Records from a pointing dataset
----

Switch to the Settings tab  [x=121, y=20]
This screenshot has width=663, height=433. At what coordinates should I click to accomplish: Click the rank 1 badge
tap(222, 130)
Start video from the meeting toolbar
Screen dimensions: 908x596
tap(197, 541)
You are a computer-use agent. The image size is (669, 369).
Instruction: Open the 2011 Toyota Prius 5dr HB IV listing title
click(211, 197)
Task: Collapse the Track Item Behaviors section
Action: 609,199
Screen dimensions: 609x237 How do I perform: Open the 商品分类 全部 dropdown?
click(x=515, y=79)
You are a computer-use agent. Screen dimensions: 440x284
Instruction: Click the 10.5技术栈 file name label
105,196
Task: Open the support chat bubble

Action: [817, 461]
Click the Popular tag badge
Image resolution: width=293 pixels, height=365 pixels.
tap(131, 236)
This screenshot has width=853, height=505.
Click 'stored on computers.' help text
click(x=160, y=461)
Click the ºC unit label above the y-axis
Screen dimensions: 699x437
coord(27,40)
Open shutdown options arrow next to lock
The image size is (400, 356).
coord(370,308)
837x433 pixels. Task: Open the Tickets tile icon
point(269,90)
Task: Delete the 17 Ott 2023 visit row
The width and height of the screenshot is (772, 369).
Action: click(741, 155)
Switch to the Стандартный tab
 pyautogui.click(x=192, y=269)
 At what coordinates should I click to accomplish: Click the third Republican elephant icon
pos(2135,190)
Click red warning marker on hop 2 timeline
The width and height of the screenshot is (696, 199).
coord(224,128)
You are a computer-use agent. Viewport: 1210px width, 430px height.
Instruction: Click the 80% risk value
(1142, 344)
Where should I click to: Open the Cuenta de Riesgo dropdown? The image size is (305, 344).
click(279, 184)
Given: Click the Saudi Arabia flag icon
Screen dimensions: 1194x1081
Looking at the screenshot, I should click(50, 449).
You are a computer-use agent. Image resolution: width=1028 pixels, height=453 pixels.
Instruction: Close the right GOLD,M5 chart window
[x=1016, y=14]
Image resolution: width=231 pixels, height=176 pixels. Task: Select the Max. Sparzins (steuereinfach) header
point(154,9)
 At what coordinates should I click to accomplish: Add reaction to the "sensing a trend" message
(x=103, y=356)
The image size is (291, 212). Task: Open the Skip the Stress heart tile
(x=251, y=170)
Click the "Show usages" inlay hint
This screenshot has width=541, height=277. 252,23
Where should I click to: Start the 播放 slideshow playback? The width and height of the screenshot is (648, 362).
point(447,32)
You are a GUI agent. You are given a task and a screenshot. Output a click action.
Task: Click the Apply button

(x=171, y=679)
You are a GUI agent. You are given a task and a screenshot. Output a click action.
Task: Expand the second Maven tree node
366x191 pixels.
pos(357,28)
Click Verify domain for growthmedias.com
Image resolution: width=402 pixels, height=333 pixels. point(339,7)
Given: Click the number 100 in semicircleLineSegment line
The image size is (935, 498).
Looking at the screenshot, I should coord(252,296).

----

(Required task): Retype every line of the material above, unchanged.

(Output):
Switch to the Settings tab  [x=121, y=20]
This screenshot has width=663, height=433. At what coordinates should I click to accomplish: Click the rank 1 badge
tap(222, 130)
Start video from the meeting toolbar
Screen dimensions: 908x596
tap(197, 541)
You are a computer-use agent. The image size is (669, 369).
Instruction: Open the 2011 Toyota Prius 5dr HB IV listing title
click(211, 197)
Task: Collapse the Track Item Behaviors section
Action: 609,199
Screen dimensions: 609x237 How do I perform: Open the 商品分类 全部 dropdown?
click(x=515, y=79)
You are a computer-use agent. Screen dimensions: 440x284
Instruction: Click the 10.5技术栈 file name label
105,196
Task: Open the support chat bubble

Action: [817, 461]
Click the Popular tag badge
Image resolution: width=293 pixels, height=365 pixels.
tap(131, 236)
This screenshot has width=853, height=505.
Click 'stored on computers.' help text
click(x=160, y=461)
Click the ºC unit label above the y-axis
Screen dimensions: 699x437
coord(27,40)
Open shutdown options arrow next to lock
The image size is (400, 356).
coord(370,308)
837x433 pixels. Task: Open the Tickets tile icon
point(269,90)
Task: Delete the 17 Ott 2023 visit row
The width and height of the screenshot is (772, 369).
Action: click(741, 155)
Switch to the Стандартный tab
 pyautogui.click(x=192, y=269)
 At what coordinates should I click to accomplish: Click the third Republican elephant icon
pos(2135,190)
Click red warning marker on hop 2 timeline
The width and height of the screenshot is (696, 199).
coord(224,128)
You are a computer-use agent. Viewport: 1210px width, 430px height.
Instruction: Click the 80% risk value
(1142, 344)
Where should I click to: Open the Cuenta de Riesgo dropdown? The image size is (305, 344).
click(279, 184)
Given: Click the Saudi Arabia flag icon
Screen dimensions: 1194x1081
Looking at the screenshot, I should click(50, 449).
You are a computer-use agent. Image resolution: width=1028 pixels, height=453 pixels.
Instruction: Close the right GOLD,M5 chart window
[x=1016, y=14]
Image resolution: width=231 pixels, height=176 pixels. Task: Select the Max. Sparzins (steuereinfach) header
point(154,9)
 At what coordinates should I click to accomplish: Add reaction to the "sensing a trend" message
(x=103, y=356)
The image size is (291, 212). Task: Open the Skip the Stress heart tile
(x=251, y=170)
Click the "Show usages" inlay hint
This screenshot has width=541, height=277. 252,23
Where should I click to: Start the 播放 slideshow playback? The width and height of the screenshot is (648, 362).
point(447,32)
You are a GUI agent. You are given a task and a screenshot. Output a click action.
Task: Click the Apply button

(x=171, y=679)
You are a GUI agent. You are given a task and a screenshot. Output a click action.
Task: Expand the second Maven tree node
366x191 pixels.
pos(357,28)
Click Verify domain for growthmedias.com
Image resolution: width=402 pixels, height=333 pixels. point(339,7)
Given: Click the number 100 in semicircleLineSegment line
The image size is (935, 498).
Looking at the screenshot, I should coord(252,296).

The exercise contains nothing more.